MANI SPORCHE

A chi in questi ultimi anni si è sentito come dentro ad un immenso frullatore mediatico, sommerso da notizie e da scandali giudiziari che dopo pochi giorni sparivano eclissati dai vari Cogne, Erba, Perugia, senza dare neanche il tempo di capire, a chi è stanco di ascoltare nei tg i pareri di tutti i politici e i tuttologi su cose che non conosciamo perché nessuno si degna di spiegarcele per bene, preoccupati che un parere possiamo farcelo anche noi, ho un bel libro da consigliare.
Si chiama Mani sporche ed il titolo è tutto un programma.
E’ una cronaca di tutto ciò che è avvenuto negli ultimi 7 anni dal punto di vista politico e giudiziario, accuratamente descritto, senza omissioni, variazioni, censure.
Un libro che racconta la verità, anche quella che a volte hanno tentato di negarci, anche quella che hanno cercato di interpretare a favore dell’uno o dell’altro schieramento politico.
914 pagine di pura informazione, sostenuta da stralci di sentenze, dichiarazioni, articoli di giornale (addirittura a fine libro è stata inserita una bellissima intervista al pm milanese Francesco Greco) ed accompagnato da una dose di cinismo ed ironia tipici di Marco Travaglio, coautore del libro insieme a Peter Gomez e Gianni Barbacetto, stessi autori di Mani pulite. La vera storia. Da Mario Chiesa a Silvio Berlusconi di cui questo libro sembra essere la naturale continuazione.

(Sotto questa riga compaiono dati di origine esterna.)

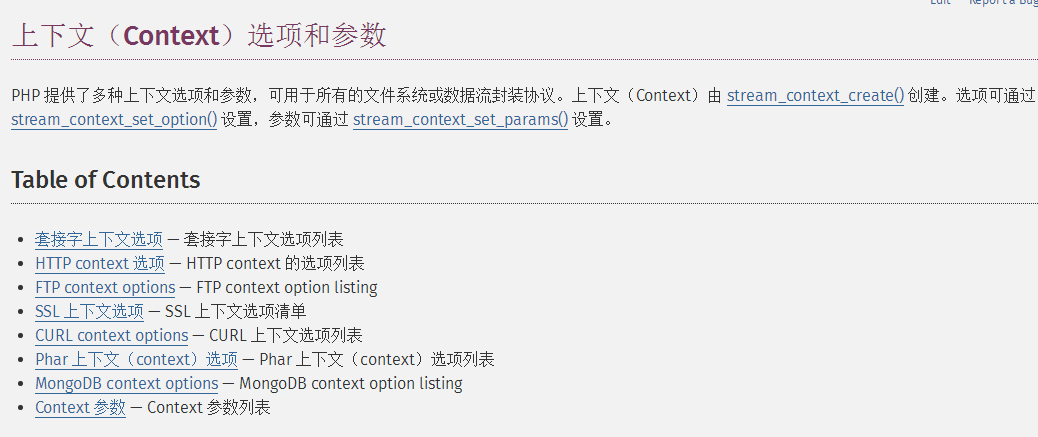Click 'MongoDB context option listing' description text
This screenshot has width=1038, height=437.
pyautogui.click(x=351, y=383)
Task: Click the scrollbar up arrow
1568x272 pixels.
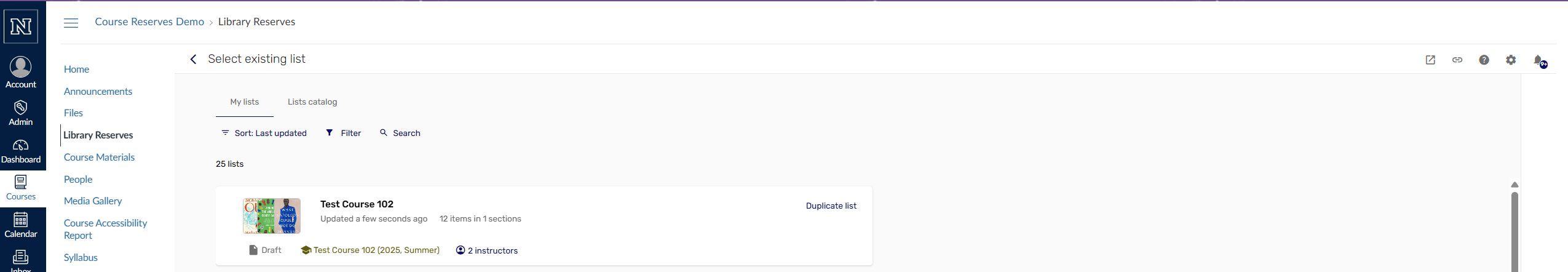Action: pyautogui.click(x=1515, y=185)
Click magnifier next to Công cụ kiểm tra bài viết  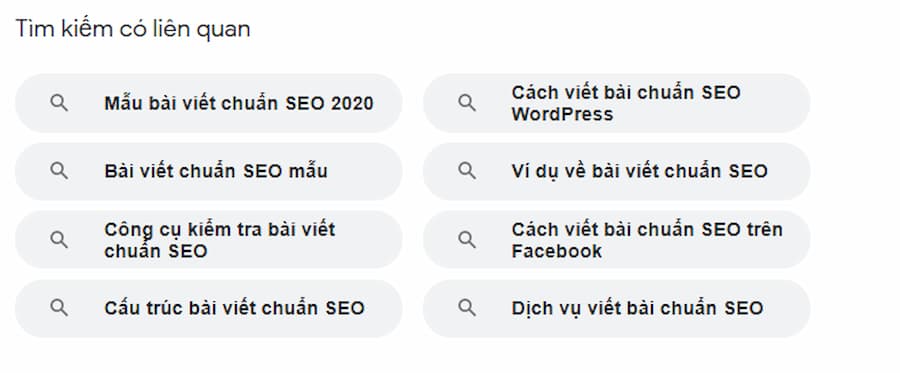click(x=59, y=240)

Pagine che ci parlano di mafia e corruzione, di spionaggio, di scalate e speculazioni.
Pagine che cercano di mostrare alla gente cosa avviene in parlamento, perché le leggi che tutti si aspettano non sono arrivate e perché probabilmente non arriveranno mai, perché è sempre più difficile distinguere destra e sinistra unite, spesso, nel difendere i loro interessi.
Pagine che spiegano che non è la giustizia in Italia a non andare, ma chi impedisce ai magistrati di fare il loro dovere con ogni mezzo possibile.
Un bel libro, che consiglio di leggere con attenzione e pazienza, prestando attenzione a nomi e date, cercando di non dimenticare, di assimilare il concetto che in Italia è veramente possibile fare tutto quello.
Un libro che non è facile digerire per la materia che tratta e per il modo schietto in cui la tratta.
Un libro necessario per capire la storia contemporanea del nostro paese.